The city filed a complaint Nov. 26 for condemnation of Pioneer's drains and water-delivery canals, water rights and reservoir storage water.
The city's lawsuit threatens several irrigation entities downstream of Pioneer and federal water rights the district holds through Bureau of Reclamation reservoirs, said Pioneer's attorney, Scott Campbell.
"Water rights with the federal government could be significantly diminished, and it would subject citizens to increased rates for that water," he said.
A transfer of rights for storage water in Arrowrock, Anderson Ranch and Lucky Peak reservoirs would necessitate new contracts between the city and the Bureau of Reclamation. If the Bureau agrees, the water rate is likely to be based on municipal and industrial use, which is as much as 4,200 percent higher than the current rate, Campbell said.
Pioneer's rate for water from Anderson Ranch reservoir is 59 cents an acre-foot. The rate for municipal and industrial water is $25.44 an acre-foot, Pioneer officials said in a letter to district patrons.
The eminent domain lawsuit is the city's attempt to circumvent Pioneer's 2008 lawsuit against the city over what Pioneer claims are unauthorized discharges of municipal stormwater into Pioneer's system, Campbell said.
A June trial is set for that lawsuit, and Pioneer filed a motion to dismiss the city's complaint for condemnation on Jan. 2, he said.
The city's attorney, Mark Hilty, said the condemnation was a last resort for the city.
The city tried for years to resolve the issue by getting Pioneer to transfer the ditches and drains to the city, which can do a better job of stormwater management, but Pioneer has refused to discuss it, he said.
"Litigation has been long, ongoing and expensive, and the city was looking for a way out," he said.
The city is seeking the takings, in part, to meet its drainage needs, to expand the infrastructure as needed in the future and to control the system as part of urban planning, according to court documents.
The legal battles stem from the city's 2006 adoption of a new municipal stormwater management manual.

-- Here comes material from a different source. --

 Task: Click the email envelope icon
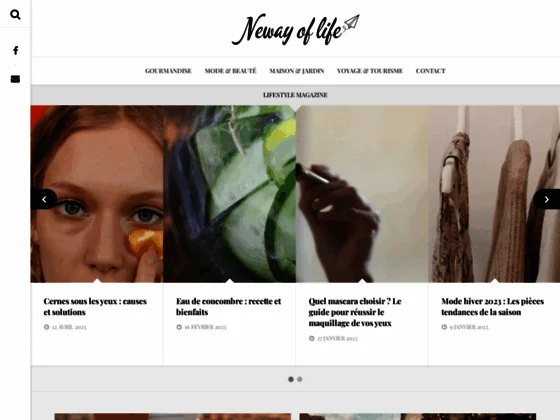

That policy permitted developers to install pipes that discharged stormwater into Pioneer's irrigation ditches without its permission, according to court documents.
Pioneer had worked with the city to find a resolution for two years before filing its lawsuit and has continued to seek resolution of the drainage issue, Campbell said.
The city's dumping of stormwater raises issues of flooding and pollution and interferes with Pioneer's maintenance of its system, he said.